> _Records for the exercise_
#####

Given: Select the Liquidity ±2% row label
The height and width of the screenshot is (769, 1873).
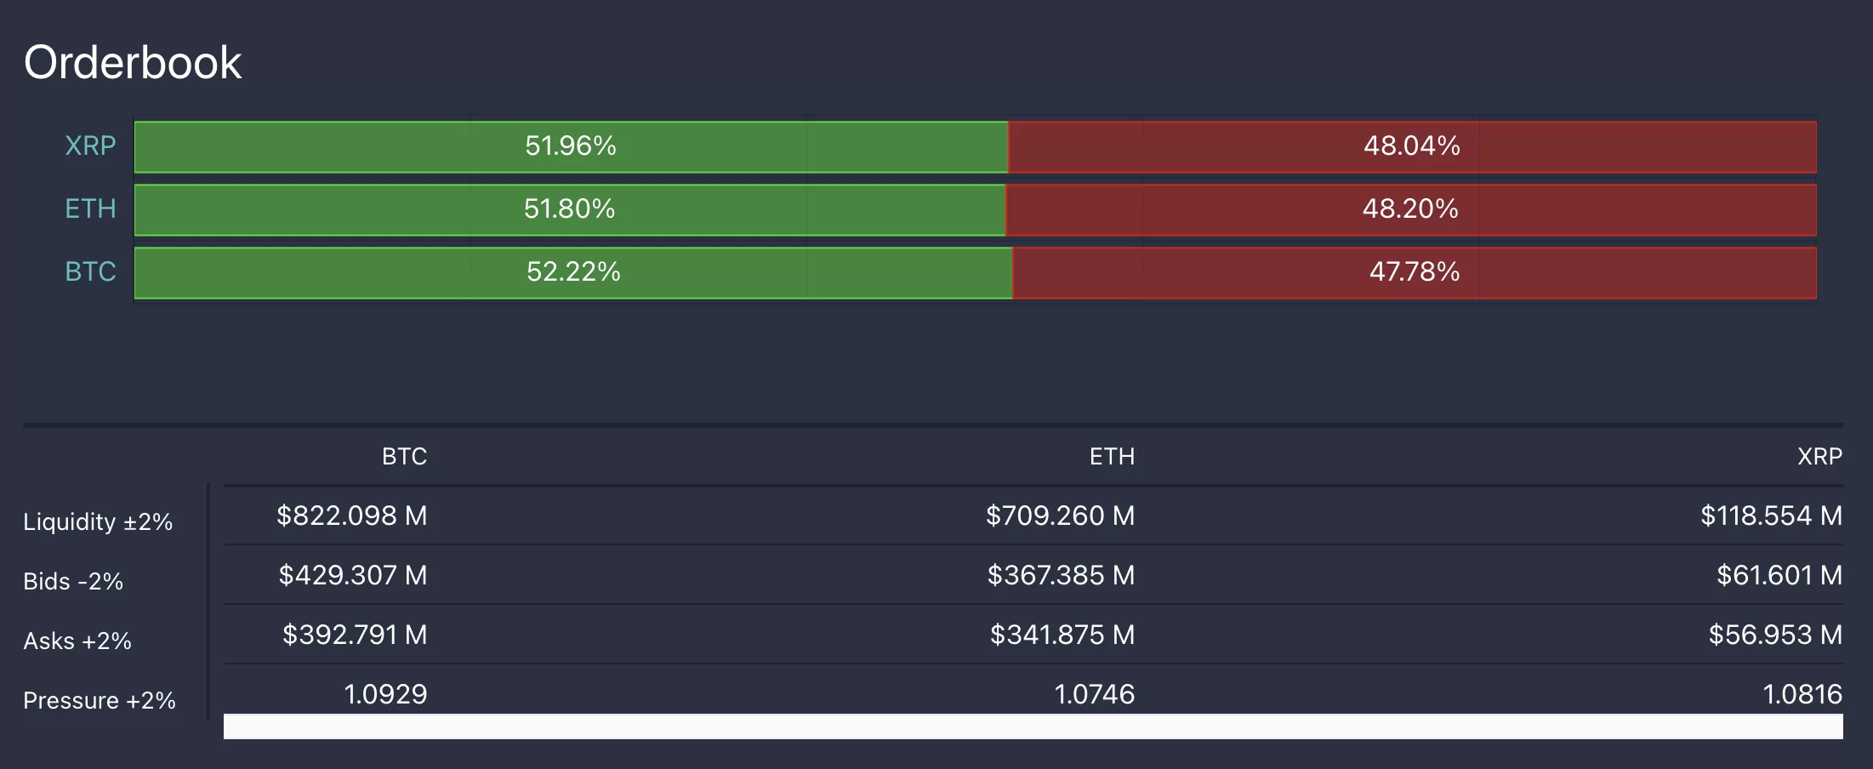Looking at the screenshot, I should coord(98,522).
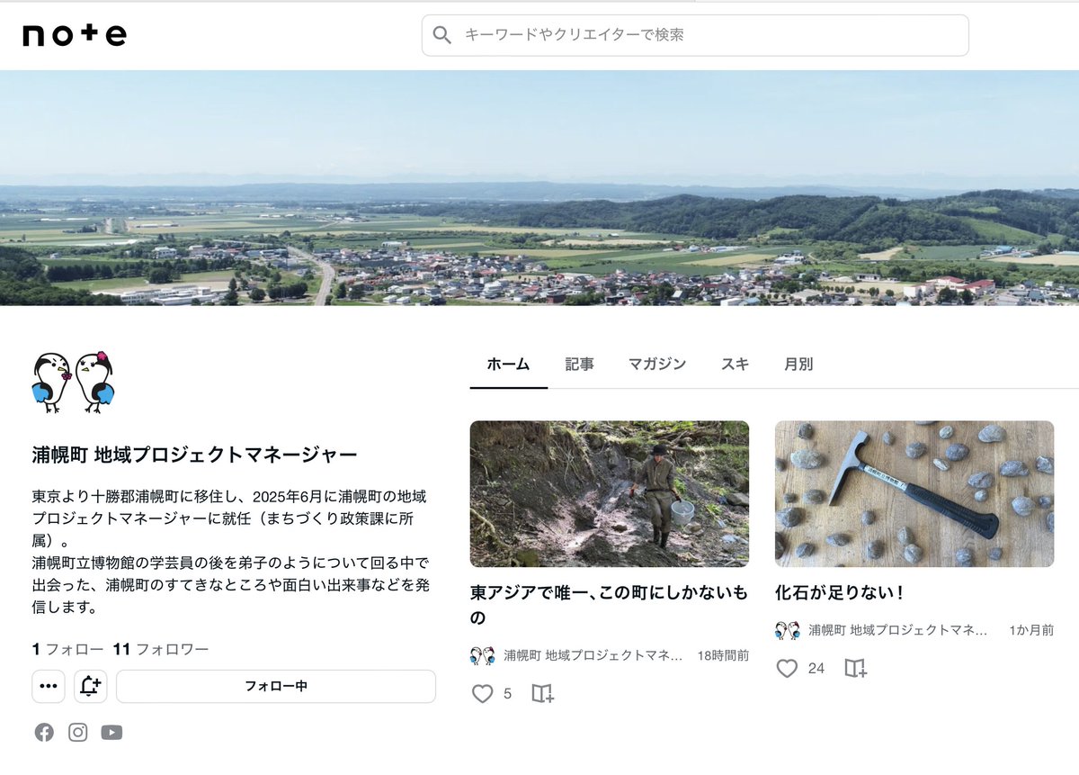This screenshot has height=775, width=1079.
Task: Open the YouTube channel icon
Action: (x=111, y=732)
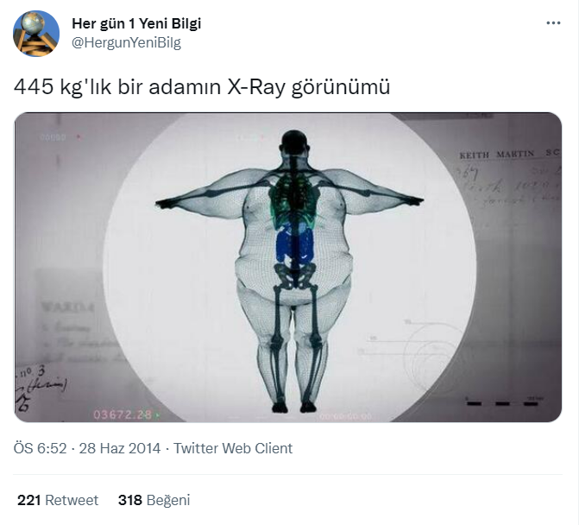579x525 pixels.
Task: Open the three-dot more options menu
Action: (x=553, y=23)
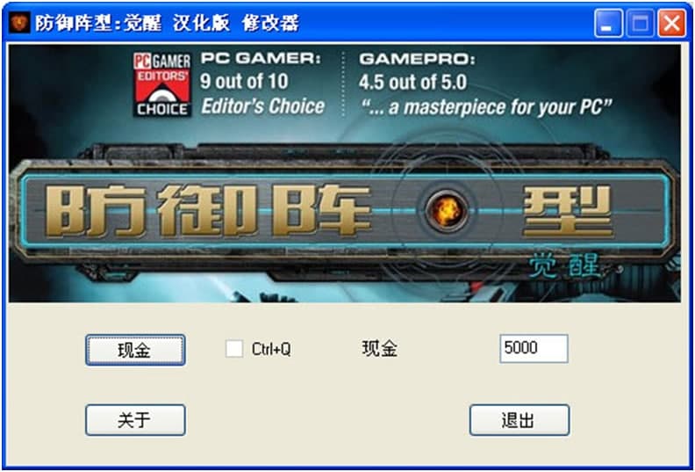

#####

> _Instruction_
Edit all of the rows above so that "row label" becomes "column header", keeping everything else unchanged. Leave the pictures out of your output.

> _Exercise result_
Given: Select the Liquidity ±2% column header
The height and width of the screenshot is (769, 1873).
Looking at the screenshot, I should coord(98,522).
This screenshot has height=775, width=1079.
Task: Open the YouTube channel icon
Action: (x=111, y=732)
579x525 pixels.
Task: Open the three-dot more options menu
Action: (x=553, y=23)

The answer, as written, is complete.